Prompt
Copy the lines below word for word, starting at the line containing "is (798, 806)." and ending at the line containing "Action: tap(741, 196)".
─── Record excerpts
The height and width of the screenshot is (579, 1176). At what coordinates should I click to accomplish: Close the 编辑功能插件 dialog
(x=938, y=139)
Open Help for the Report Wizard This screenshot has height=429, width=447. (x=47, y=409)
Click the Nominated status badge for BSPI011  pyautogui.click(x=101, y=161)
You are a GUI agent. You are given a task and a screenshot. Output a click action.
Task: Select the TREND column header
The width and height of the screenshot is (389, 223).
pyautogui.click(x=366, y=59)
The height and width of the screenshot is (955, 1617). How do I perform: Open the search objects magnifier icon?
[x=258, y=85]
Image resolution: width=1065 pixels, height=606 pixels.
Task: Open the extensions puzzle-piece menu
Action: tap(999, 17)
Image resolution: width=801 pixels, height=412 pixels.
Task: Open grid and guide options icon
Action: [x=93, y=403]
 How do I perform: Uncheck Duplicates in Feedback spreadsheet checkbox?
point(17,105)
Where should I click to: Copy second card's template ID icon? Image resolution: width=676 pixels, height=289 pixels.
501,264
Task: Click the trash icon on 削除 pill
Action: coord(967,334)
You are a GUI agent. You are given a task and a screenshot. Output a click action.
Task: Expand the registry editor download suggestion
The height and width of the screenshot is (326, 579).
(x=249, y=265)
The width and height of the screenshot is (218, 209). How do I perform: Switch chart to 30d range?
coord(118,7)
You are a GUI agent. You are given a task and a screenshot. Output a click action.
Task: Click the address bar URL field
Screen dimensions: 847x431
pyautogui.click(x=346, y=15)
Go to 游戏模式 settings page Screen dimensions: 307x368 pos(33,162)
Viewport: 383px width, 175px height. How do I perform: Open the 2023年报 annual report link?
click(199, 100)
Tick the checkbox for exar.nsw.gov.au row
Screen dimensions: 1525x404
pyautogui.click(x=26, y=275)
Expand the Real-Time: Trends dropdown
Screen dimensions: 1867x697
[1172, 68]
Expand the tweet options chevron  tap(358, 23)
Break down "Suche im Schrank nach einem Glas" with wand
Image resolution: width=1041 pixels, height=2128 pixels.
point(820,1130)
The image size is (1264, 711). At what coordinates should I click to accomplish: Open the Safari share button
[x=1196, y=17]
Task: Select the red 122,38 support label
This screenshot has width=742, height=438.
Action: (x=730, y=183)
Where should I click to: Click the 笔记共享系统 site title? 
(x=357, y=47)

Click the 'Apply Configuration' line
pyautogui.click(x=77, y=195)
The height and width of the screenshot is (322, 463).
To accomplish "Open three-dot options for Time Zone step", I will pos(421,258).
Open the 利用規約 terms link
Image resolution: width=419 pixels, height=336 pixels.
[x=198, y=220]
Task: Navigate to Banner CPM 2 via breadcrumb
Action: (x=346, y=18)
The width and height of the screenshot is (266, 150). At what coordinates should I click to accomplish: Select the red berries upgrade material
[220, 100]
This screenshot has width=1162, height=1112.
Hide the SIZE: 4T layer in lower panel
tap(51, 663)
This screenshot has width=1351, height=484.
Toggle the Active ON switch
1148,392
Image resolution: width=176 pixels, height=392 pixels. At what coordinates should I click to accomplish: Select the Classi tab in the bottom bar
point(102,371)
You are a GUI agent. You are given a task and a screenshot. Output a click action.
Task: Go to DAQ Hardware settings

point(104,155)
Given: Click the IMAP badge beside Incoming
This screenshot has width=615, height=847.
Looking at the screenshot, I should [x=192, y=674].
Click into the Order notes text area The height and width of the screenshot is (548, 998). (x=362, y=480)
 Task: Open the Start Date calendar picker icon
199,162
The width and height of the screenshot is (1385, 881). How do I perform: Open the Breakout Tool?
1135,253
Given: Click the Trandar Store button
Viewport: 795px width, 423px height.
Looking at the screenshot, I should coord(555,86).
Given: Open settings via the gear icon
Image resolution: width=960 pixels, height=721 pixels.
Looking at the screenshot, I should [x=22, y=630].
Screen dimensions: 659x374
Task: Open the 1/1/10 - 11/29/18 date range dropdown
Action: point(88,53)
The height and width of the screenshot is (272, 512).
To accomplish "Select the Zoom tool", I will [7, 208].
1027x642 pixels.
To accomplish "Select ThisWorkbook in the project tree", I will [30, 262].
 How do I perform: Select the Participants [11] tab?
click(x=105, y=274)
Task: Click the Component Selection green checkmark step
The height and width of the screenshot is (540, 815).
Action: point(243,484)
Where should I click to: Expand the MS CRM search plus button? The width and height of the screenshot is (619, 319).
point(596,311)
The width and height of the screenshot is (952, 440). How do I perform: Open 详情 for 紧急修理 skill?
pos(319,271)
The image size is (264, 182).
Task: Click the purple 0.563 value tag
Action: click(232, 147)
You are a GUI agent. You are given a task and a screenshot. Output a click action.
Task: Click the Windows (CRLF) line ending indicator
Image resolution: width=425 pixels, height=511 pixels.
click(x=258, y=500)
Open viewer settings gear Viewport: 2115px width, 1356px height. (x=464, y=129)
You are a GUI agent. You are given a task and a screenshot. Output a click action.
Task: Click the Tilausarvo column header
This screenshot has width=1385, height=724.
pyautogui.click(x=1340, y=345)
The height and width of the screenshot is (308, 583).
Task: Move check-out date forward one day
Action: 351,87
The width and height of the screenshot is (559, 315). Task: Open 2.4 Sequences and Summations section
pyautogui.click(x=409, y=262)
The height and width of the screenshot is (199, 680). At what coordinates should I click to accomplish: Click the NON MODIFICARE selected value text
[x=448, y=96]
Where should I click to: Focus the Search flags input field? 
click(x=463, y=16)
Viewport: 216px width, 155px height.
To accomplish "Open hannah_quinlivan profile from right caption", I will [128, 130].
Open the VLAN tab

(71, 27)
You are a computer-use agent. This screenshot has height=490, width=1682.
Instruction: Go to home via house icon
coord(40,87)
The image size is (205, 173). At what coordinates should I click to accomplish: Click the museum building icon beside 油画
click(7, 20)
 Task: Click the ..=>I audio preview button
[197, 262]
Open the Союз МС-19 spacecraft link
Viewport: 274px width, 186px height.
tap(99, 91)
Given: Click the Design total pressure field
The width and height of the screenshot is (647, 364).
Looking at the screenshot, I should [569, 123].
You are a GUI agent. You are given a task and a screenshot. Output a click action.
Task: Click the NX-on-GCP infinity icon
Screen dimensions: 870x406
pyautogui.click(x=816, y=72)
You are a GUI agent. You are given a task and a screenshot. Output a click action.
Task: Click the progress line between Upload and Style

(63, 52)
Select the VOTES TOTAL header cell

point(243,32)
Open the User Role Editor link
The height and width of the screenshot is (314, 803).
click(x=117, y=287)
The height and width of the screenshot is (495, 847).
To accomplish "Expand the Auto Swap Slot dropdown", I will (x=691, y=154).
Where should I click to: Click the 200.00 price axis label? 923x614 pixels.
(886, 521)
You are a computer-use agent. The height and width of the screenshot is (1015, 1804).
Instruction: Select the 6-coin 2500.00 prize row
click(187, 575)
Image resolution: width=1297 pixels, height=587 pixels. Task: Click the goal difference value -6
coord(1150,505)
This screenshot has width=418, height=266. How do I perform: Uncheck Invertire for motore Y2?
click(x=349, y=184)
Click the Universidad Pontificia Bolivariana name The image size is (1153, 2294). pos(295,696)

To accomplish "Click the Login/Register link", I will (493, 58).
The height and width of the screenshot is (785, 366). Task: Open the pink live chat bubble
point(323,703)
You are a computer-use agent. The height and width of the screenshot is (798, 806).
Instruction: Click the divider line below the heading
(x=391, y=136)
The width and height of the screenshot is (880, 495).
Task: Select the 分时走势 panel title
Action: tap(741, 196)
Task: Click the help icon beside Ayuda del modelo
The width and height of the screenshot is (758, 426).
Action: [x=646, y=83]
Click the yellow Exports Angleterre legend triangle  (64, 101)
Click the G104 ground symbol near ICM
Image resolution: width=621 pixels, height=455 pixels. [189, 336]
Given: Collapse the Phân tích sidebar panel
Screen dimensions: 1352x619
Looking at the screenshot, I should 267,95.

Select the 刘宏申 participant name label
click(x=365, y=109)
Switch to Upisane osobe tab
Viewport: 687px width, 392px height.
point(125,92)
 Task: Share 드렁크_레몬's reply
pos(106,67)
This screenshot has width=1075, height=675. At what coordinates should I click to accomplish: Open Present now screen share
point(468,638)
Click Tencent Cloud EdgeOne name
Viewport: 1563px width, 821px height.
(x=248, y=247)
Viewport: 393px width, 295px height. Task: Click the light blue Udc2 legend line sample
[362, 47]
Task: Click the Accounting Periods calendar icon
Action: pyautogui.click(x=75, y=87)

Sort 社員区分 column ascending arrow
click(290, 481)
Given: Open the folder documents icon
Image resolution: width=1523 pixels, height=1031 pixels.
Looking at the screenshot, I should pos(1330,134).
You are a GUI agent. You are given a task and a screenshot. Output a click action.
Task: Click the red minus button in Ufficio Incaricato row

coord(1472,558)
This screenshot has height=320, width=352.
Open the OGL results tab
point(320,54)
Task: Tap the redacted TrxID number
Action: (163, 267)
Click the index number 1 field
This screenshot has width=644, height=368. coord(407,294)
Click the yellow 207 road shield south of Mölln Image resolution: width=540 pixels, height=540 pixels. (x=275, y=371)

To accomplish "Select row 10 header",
──────
Full solution
You are a computer-use agent. The height and width of the screenshot is (798, 806).
Instruction: Click the divider line below the heading
(x=391, y=136)
The width and height of the screenshot is (880, 495).
Task: Select the 分时走势 panel title
Action: tap(741, 196)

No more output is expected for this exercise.